Psychologe und registrierkasse

In-vitro-Fertilisation (In-vitro-Fertilisation ist normalerweise die Lebensader für Paare, die ein Kind suchen. Es ist ein langsamer und stressiger Prozess, aber viele gute Paare können dank dieser Methode mit dem gewünschten Nachwuchs umgehen, auch wenn sich andere Formen als unzuverlässig erwiesen haben. Das Verfahren umfasst das Verbinden des Spermas mit einer Eizelle in einer Laborumgebung außerhalb des Körpers der Frau.

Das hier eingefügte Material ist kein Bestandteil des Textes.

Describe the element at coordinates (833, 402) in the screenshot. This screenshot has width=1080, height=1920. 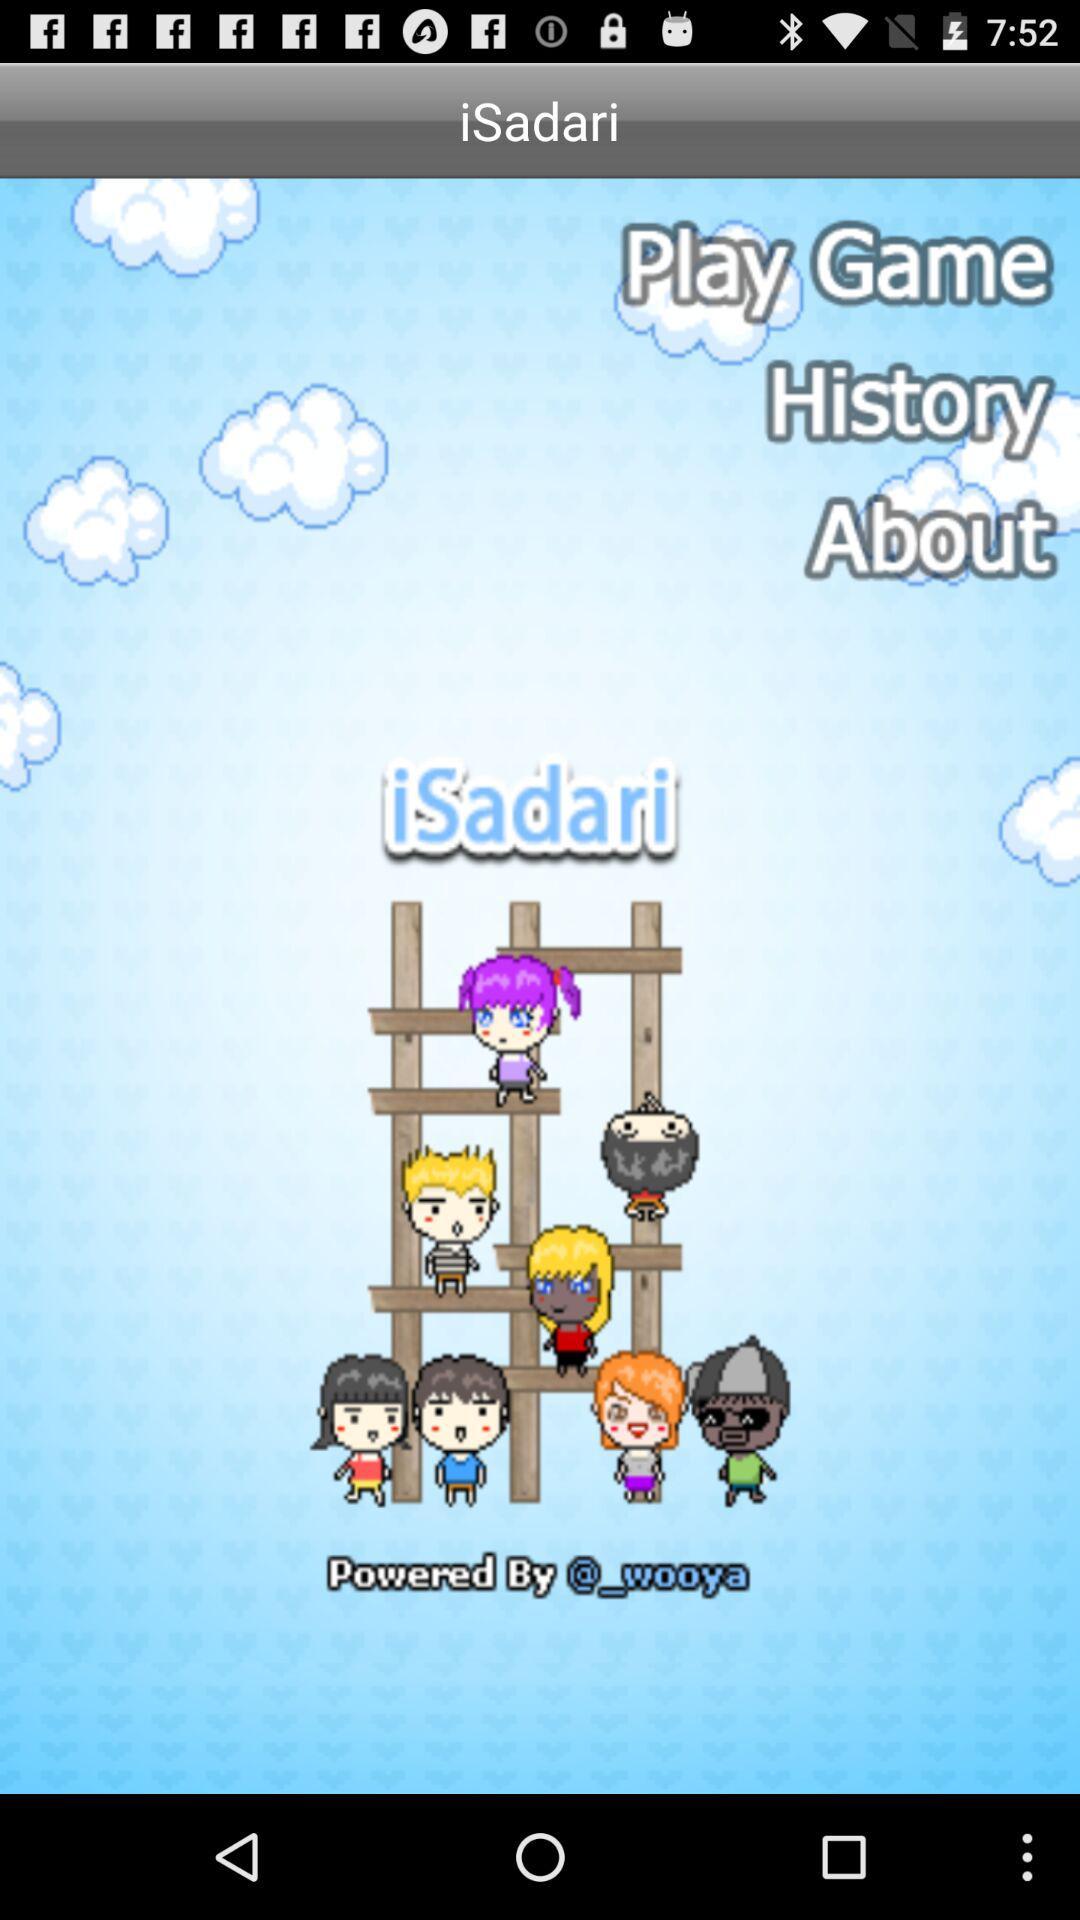
I see `history button` at that location.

Indikationen für die Methode können sowohl für den Partner (reduzierte Spermienparameter als auch für den Partner (Obstruktion der Eileiter, Unfähigkeit zum Eisprung eine Chance sein. Eine häufige Indikation für die In-vitro-Fertilisation ist die idiopathische Infertilität, deren Ursachen unbekannt sind. Vor der Durchführung von In-vitro-Tests muss der Patient eine Reihe von Labortests und den Spermatestpartner veranlassen. Dann müssen zukünftige Eltern schriftliche Kenntnisse für das Verfahren ausdrücken. Eine andere Methode ist die hormonelle (pharmakologische Stimulation einer Frau im Sinne einer Erhöhung der Anzahl reifer Eier. Medikamente und ihre Dosierung werden individuell von einem Spezialisten nach dem Ende der vorherigen Tests des Patienten bestimmt. Die nächste Periode ist das Sammeln der Eier einer Frau innerhalb der von einem Spezialisten festgelegten Frist. Der Eingriff wird unter Vollnarkose durchgeführt und dauert mehrere Minuten. Dabei werden sichtbare Follikel in beiden Eierstöcken punktiert und schließlich Follikelflüssigkeit mit Eizellen gesammelt. Gleichzeitig teilt der Partner des Patienten mit, dass er Sperma spenden soll (es ist ratsam, vor der Operation mehrere Tage sexuelle Abstinenz beizubehalten. Das nächste Mal ist die Bindung von gesammelten Eizellen an Spermien unter Laborbedingungen. Die Embryonen, die in der modernen Möglichkeit geschaffen werden, werden in einem Inkubator angebracht, in dem ideale Bedingungen für ihre Entwicklung bestehen. Nach einigen Tagen beginnen sie mit einem dünnen Katheter in der Gebärmutter des Patienten. Diese Zeit ist nicht schmerzhaft und erfordert keine Anästhesie. Nach dem Embryotransfer sollte die Patientin ihre körperliche Aktivität einschränken (kurze sexuelle Abstinenz ist nützlich und zu einer guten Lebensweise wechseln. Nach ungefähr einem Dutzend Tagen muss sie in die Klinik, um sich über ihre biochemische Schwangerschaft zu informieren. In der fünften Woche nach dem Eingriff ist es sinnvoll, einen Ultraschall zu verwenden, der die Schwangerschaft bestätigt. Im Fehlerfall ist es möglich, den Vorgang mit gebrauchsfertigen Reserve-Embryonen zu wiederholen. Nach neuesten Erkenntnissen liegt die In-vitro-Wirksamkeit bei rund 40%. Diese Methode ist immerhin ein Service für Paare, die erfolglos ein Kind suchen.